I think, broadly speaking, a lot of what's written about quantum computers is somewhat wrong-headed. It will make a difference to cyptography (in that it will be easier to have "unsnoopable"** communications). It will speed up some algorithms dramatically.
**of course all that means is that the "snooping" shifts to other parts of the process.
It's usually this last thing that gets the attention. What quantum computing essentially does is give you the potential to "halve the exponent". If something was going to take something on the order of 2^60 calculations, then if you're lucky, you may be able to reduce that to on the order of 2^30 quantum calculations. And if the exponents happen to be of that order, that could be enormusly useful. It might be possible, for example, to reduce a computation from centuries to maybe days or weeks (and ordinary parallelism could reduce that further, of course).
But there aren't all that many calculations that matter to us right now that have exponents of that order (well, actually there are a lot, but as a fraction of calculations we want to do, not so much). Most calculations are either much, much smaller or much, much bigger.

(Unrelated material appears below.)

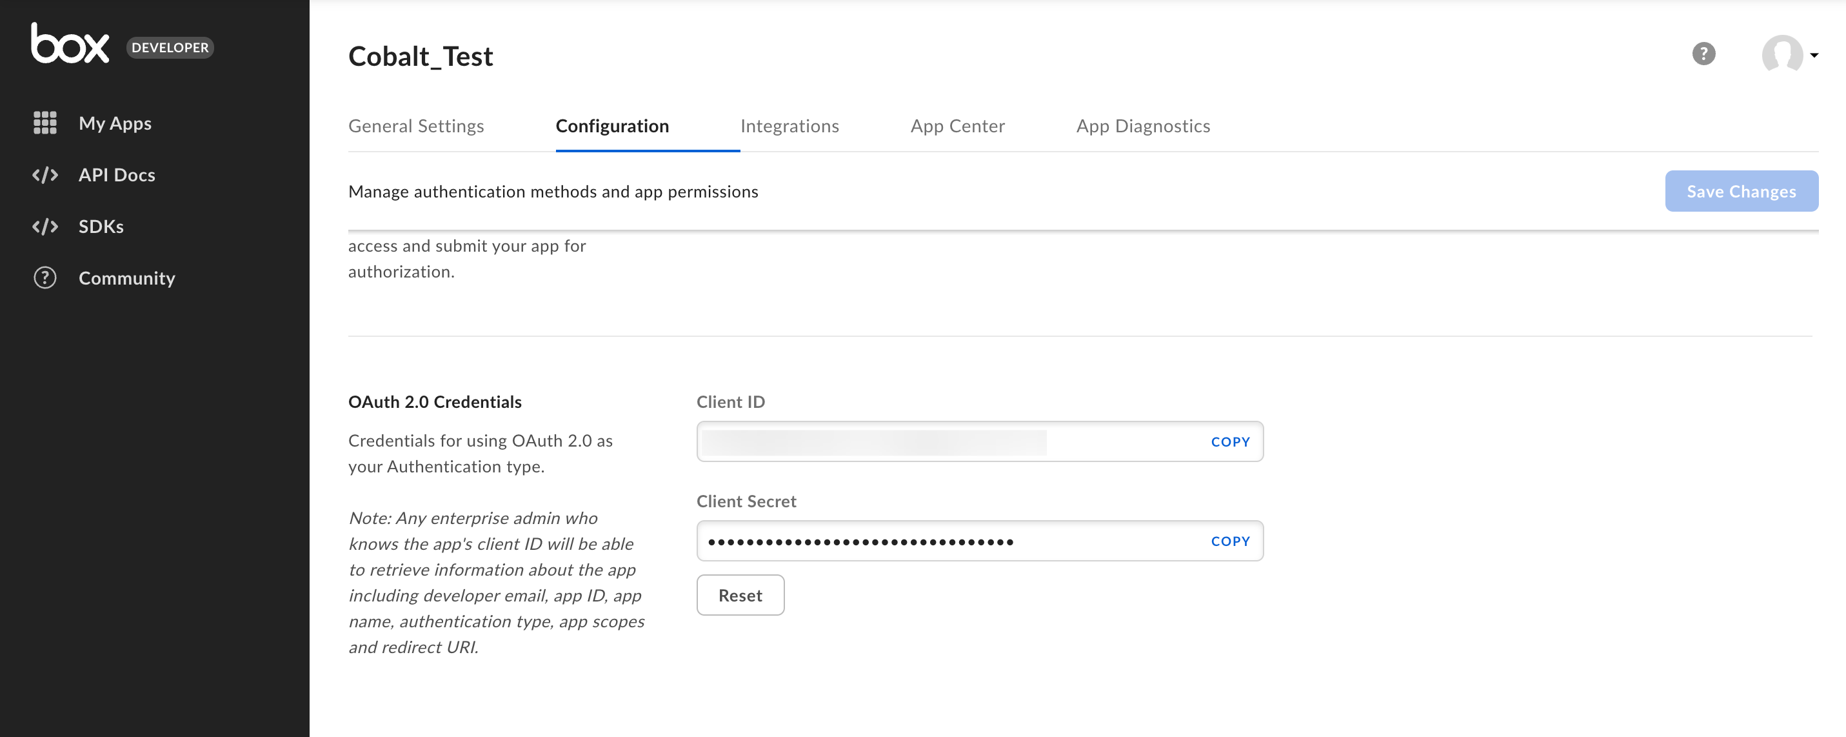Open the help question mark icon
Viewport: 1846px width, 737px height.
tap(1703, 54)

There's not much to be gained in taking a calculation from 2^400 to 2^200 - it's still going to take longer than you likely have.

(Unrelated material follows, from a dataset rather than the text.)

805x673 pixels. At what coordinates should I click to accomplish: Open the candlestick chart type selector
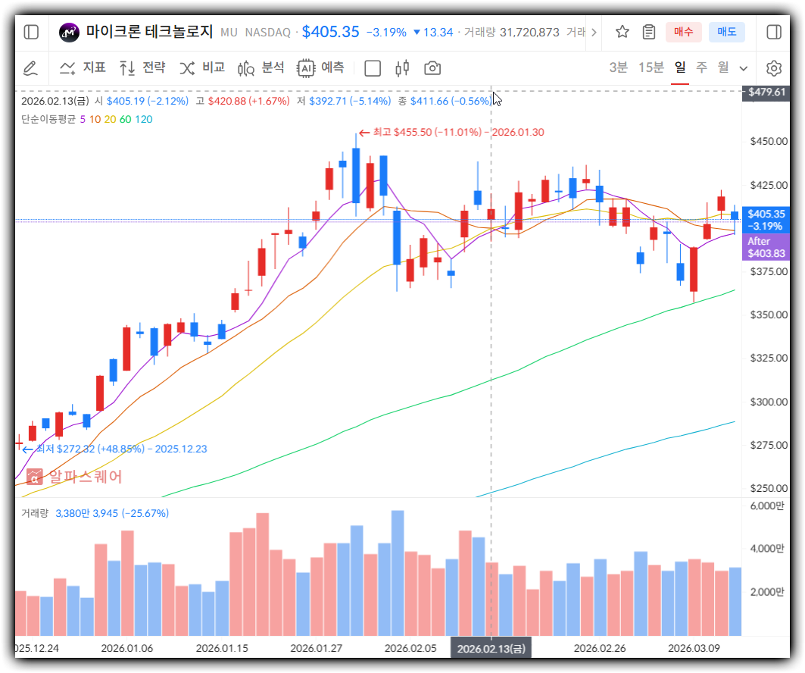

So in the region past the outer limits of what we can practically do with ordinary parallelism, quantum computing will make a big difference - it will revolutionize what we can do with certain kinds of calculation. Most of those kinds of calculation won't impact you directly (indirectly, sure - in things like design of drugs and such) in the sense that you probably won't be doing much in the way of calculation you weren't before. At least not to begin with.
I think the big impacts on our personal lives will come in ways we can't even anticipate right now. The software that will change everything - maybe even decades after we have quantum computers as things we can buy - we don't know what that's going to be like. We won't until we have quantum computers, until we have coding environments and programming paradigms that let us think about things in ways we don't right now. Until we've had a generation of people who grew up with quantum computers.
Because when that exponent-halving is available, we're going to invent new problems that lie in that space above what we can do right now with parallelism, but that quantum computers can do. And we won't know what they are until we're there.